## Source records
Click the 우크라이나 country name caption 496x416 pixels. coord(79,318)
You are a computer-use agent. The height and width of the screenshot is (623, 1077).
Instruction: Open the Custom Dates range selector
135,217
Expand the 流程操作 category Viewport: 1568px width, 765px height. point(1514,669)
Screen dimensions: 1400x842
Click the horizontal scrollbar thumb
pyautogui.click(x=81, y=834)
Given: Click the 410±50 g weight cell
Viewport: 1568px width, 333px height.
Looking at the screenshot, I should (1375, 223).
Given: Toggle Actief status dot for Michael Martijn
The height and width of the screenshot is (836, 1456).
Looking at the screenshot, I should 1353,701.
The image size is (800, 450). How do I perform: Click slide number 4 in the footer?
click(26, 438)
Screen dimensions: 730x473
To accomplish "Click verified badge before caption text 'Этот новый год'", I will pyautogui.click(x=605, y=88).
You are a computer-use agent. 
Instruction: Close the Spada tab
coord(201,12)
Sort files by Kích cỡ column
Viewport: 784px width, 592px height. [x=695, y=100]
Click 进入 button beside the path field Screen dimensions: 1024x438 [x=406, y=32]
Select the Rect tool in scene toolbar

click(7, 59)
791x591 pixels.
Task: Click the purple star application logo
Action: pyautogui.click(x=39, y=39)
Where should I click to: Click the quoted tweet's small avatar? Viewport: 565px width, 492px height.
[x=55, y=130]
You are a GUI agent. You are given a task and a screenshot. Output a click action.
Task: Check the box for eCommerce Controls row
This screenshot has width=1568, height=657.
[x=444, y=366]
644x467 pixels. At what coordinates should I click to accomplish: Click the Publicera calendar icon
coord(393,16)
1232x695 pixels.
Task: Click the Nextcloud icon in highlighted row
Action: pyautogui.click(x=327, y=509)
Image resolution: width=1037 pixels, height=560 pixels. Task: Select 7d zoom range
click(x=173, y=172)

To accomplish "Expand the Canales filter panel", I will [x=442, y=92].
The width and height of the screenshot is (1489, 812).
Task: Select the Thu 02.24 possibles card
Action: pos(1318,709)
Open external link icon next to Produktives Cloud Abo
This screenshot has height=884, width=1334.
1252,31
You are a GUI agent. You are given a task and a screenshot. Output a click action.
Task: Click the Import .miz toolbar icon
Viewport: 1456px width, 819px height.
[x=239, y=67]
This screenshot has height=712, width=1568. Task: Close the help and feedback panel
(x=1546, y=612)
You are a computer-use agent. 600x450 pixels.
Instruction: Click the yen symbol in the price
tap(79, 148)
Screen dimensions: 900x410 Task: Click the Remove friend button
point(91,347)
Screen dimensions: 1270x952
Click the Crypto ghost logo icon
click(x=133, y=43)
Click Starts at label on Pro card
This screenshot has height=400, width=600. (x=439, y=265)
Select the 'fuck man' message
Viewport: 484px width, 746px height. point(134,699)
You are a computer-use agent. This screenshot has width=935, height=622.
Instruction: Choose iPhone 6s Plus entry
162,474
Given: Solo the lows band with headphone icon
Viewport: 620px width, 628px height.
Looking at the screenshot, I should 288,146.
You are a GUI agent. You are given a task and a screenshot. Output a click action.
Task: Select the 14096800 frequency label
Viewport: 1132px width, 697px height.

## Requirement
Quote the lines above exactly, from the line containing "Screen dimensions: 1400x842" through the line containing "Looking at the screenshot, I should (1375, 223).", including both of those lines.

## Solution to this problem
Screen dimensions: 1400x842
Click the horizontal scrollbar thumb
pyautogui.click(x=81, y=834)
Given: Click the 410±50 g weight cell
Viewport: 1568px width, 333px height.
Looking at the screenshot, I should (1375, 223).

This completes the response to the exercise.